[Supplied material]:
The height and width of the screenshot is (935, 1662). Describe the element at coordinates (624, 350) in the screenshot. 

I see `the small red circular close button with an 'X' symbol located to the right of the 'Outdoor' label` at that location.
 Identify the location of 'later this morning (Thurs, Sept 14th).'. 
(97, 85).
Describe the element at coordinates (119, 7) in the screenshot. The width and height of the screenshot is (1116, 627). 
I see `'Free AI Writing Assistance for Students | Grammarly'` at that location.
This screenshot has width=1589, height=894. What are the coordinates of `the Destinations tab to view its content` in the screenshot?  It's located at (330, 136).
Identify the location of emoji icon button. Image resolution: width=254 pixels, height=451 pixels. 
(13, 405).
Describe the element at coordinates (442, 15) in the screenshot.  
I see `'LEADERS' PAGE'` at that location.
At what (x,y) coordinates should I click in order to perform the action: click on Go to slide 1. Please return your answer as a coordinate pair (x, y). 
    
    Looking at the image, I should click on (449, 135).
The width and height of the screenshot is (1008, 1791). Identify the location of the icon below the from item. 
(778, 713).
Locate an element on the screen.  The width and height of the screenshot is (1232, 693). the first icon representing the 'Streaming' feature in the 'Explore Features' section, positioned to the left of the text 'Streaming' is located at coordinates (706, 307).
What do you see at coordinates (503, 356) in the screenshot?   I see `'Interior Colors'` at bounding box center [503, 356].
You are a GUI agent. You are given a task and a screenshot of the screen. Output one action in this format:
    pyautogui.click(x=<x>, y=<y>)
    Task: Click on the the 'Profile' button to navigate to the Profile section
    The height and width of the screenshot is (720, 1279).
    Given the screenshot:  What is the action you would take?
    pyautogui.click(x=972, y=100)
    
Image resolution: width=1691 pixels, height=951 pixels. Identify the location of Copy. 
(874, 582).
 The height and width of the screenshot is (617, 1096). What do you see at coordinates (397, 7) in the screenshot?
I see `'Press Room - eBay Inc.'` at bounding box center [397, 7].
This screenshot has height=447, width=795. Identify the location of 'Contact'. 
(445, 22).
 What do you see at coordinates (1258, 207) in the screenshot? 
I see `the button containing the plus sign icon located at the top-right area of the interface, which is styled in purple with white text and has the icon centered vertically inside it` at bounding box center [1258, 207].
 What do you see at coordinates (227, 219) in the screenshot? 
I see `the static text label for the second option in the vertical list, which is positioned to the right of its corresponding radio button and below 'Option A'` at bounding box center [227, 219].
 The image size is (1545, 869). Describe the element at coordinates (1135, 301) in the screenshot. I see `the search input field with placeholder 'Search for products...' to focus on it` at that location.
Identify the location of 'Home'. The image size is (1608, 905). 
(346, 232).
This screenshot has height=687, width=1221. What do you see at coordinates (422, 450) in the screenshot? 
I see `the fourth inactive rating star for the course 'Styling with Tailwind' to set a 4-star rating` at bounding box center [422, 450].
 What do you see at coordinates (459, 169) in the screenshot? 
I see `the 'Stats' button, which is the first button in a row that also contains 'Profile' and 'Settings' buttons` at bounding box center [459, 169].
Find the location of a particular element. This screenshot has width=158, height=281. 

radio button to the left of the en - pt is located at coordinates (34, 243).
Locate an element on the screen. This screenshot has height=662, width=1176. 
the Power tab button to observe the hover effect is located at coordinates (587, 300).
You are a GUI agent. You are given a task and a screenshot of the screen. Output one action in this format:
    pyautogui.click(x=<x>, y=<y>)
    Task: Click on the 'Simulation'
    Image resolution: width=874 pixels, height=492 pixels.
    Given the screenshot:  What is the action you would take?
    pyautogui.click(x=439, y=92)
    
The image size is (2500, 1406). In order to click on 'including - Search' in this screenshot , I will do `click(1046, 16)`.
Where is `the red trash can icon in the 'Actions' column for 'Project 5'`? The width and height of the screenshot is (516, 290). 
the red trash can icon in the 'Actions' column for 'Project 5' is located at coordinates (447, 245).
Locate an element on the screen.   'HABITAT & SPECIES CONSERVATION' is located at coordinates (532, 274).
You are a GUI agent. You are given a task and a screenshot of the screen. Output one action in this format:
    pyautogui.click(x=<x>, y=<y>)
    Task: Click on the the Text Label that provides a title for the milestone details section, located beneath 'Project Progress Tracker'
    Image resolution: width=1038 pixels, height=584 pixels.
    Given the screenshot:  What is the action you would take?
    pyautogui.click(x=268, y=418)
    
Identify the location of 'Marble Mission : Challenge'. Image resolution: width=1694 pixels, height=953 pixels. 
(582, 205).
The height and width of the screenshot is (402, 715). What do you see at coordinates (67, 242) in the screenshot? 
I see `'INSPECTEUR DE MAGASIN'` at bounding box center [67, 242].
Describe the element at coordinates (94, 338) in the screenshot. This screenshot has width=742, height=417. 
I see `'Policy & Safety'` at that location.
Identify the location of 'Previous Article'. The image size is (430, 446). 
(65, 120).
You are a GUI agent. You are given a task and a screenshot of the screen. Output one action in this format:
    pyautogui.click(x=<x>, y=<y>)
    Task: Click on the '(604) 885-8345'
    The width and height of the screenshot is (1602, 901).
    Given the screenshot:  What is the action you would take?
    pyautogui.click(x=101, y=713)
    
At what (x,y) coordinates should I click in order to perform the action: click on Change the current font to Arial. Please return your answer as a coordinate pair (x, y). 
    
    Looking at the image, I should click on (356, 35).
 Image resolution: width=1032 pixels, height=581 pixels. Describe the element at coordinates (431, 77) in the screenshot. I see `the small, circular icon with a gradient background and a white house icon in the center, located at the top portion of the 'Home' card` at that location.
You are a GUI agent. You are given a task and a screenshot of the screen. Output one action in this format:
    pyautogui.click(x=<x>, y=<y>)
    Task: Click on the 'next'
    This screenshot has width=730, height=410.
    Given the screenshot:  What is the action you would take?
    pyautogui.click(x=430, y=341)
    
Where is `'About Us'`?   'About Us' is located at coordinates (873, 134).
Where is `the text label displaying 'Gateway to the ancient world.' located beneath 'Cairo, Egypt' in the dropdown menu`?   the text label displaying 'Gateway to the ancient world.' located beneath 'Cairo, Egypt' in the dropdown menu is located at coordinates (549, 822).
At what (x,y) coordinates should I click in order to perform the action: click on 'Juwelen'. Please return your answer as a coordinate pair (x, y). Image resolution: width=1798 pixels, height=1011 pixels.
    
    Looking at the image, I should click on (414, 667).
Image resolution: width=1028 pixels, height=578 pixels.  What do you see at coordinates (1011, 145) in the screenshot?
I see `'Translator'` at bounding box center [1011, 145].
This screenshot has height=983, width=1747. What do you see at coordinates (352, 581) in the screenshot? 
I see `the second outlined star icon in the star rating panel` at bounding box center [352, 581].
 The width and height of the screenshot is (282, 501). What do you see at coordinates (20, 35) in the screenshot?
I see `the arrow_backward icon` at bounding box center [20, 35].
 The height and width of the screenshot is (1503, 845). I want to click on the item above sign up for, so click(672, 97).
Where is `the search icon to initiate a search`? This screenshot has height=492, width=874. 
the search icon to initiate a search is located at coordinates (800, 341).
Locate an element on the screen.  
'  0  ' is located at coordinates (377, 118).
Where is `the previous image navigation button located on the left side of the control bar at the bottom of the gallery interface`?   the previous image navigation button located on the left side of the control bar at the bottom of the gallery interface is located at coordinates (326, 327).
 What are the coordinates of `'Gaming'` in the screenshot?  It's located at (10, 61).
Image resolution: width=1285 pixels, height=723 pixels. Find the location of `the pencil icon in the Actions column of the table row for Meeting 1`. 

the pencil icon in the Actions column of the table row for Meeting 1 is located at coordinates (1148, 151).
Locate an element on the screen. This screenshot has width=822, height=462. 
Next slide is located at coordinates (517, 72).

[Work to do]: Please copy everything from the line containing "Describe the element at coordinates (94, 338)" down to the line containing "coordinates (549, 822).", reproducing each line of the material with no changes.

[Solved problem]:
Describe the element at coordinates (94, 338) in the screenshot. This screenshot has width=742, height=417. 
I see `'Policy & Safety'` at that location.
Identify the location of 'Previous Article'. The image size is (430, 446). 
(65, 120).
You are a GUI agent. You are given a task and a screenshot of the screen. Output one action in this format:
    pyautogui.click(x=<x>, y=<y>)
    Task: Click on the '(604) 885-8345'
    The width and height of the screenshot is (1602, 901).
    Given the screenshot:  What is the action you would take?
    pyautogui.click(x=101, y=713)
    
At what (x,y) coordinates should I click in order to perform the action: click on Change the current font to Arial. Please return your answer as a coordinate pair (x, y). 
    
    Looking at the image, I should click on (356, 35).
 Image resolution: width=1032 pixels, height=581 pixels. Describe the element at coordinates (431, 77) in the screenshot. I see `the small, circular icon with a gradient background and a white house icon in the center, located at the top portion of the 'Home' card` at that location.
You are a GUI agent. You are given a task and a screenshot of the screen. Output one action in this format:
    pyautogui.click(x=<x>, y=<y>)
    Task: Click on the 'next'
    This screenshot has width=730, height=410.
    Given the screenshot:  What is the action you would take?
    pyautogui.click(x=430, y=341)
    
Where is `'About Us'`?   'About Us' is located at coordinates (873, 134).
Where is `the text label displaying 'Gateway to the ancient world.' located beneath 'Cairo, Egypt' in the dropdown menu`?   the text label displaying 'Gateway to the ancient world.' located beneath 'Cairo, Egypt' in the dropdown menu is located at coordinates (549, 822).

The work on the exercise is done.